With all due respect to Janet’s father, that’s poppycock.
One key to success is to do what you enjoy, and do it with gusto – just do it with balance. Obviously, anything done in overkill mode eventually burns you out, even if it’s your life’s passion. But with a balanced approach, there’s no reason not to follow your life’s calling.
In fact, we can experience unneeded stress when we do what we were not meant to do. Parker Palmer thought he was called to be a minister. In his book ‘Let Your Life Speak: Listening for the Voice of Vocation’, Palmer writes:
So it came as a great shock, at the end of my first year [in seminary], God spoke to me—in the form of mediocre grades and massive misery—and informed me that under no conditions was I to become an ordained leader in His church.
Palmer went off to eventually find his true calling, as a teacher and a writer. Whenever resistance fights against the force of our motivation, we have to find out why. Is it something destructive inside ourselves, or is it God’s way of saying that the endeavor is not our true vocation? Palmer writes:
Vocation does not come from willingness. It comes from listening. I must listen to my life and try to understand what it is truly about – quite apart from what I would like it to be about – or my life will never represent anything real in the world, no matter how earnest my intentions.
That insight is hidden in the word vocation, which is rooted in the Latin for “voice.” Vocation does not mean a goal that I pursue.
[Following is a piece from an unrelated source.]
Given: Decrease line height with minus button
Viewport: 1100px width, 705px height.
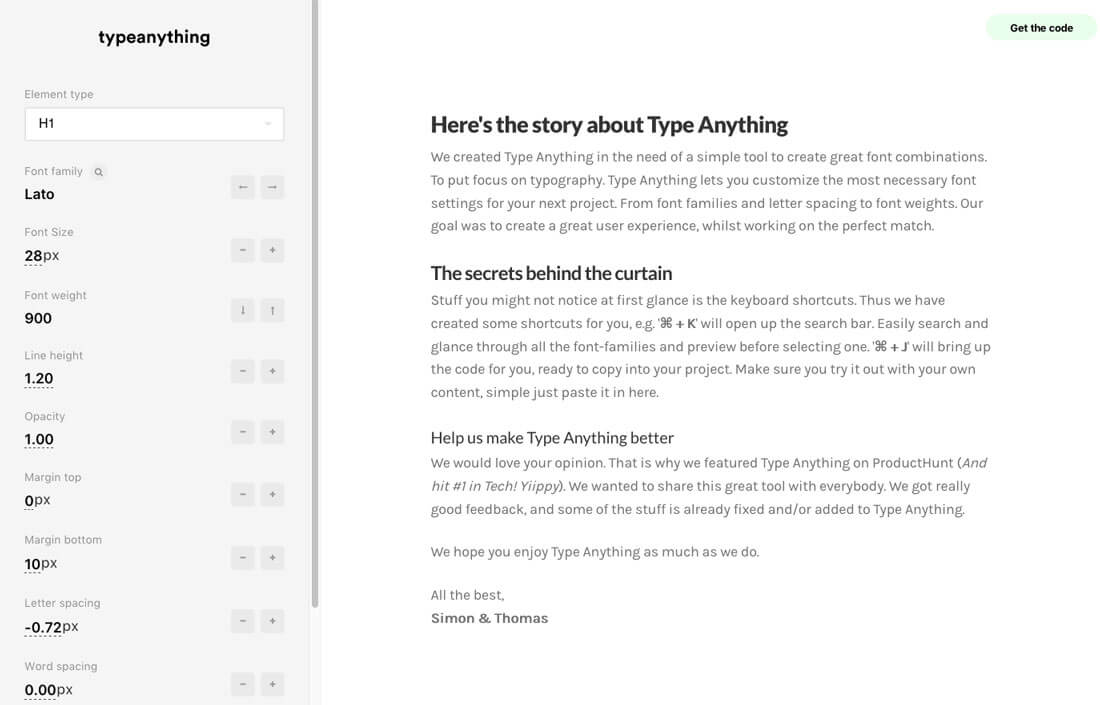Looking at the screenshot, I should tap(242, 371).
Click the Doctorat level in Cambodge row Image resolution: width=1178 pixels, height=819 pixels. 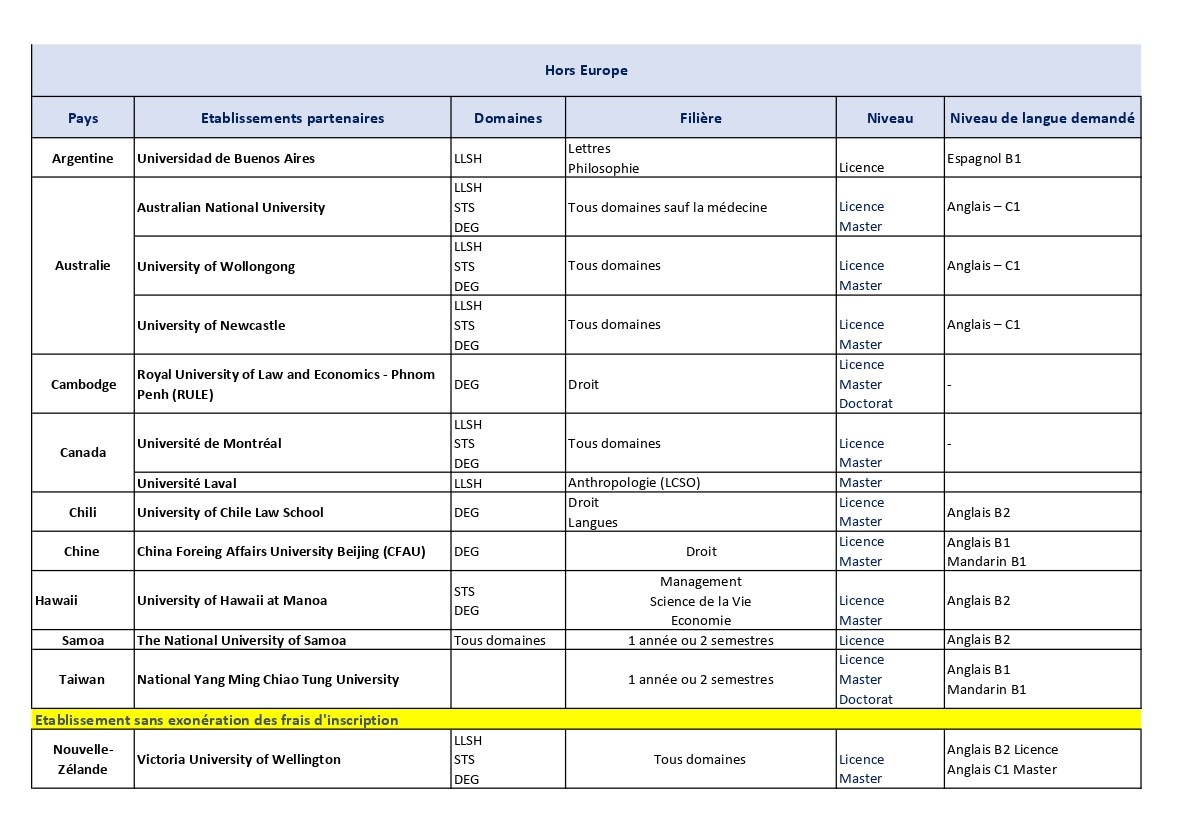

It means a calling that I hear. Before I can tell my life what I want to do with it, I must listen to my life telling me who I am.
Such was the case with a man I recently met named Tim. Tim works as a retail manager, and he was attending a training class I was conducting last month. He approached me on break and said he was feeling the urge to pursue another career. It wasn’t that he was unhappy in his current position, but he felt an inner drive to do something else. The problem? His current position pays quite well, and he is concerned about providing security for his family.
Tim certainly has a decision to make: Taking care of his family is, and should be, his first priority. But at the same time, he could start exploring his options and strategizing a plan for a possible switch down the road. As we talked about it, Tim agreed that he could start taking some classes at the local university to start on the path he wants to follow, without jeopardizing his current stability.
I wrote about this topic four months ago, but it bears repeating: We have only so many days on earth. To be unhappy with one third of our lives because we don’t enjoy what we do is, in my opinion, not listening to the voice of our vocation. Besides, if you love what you do, it’s not work.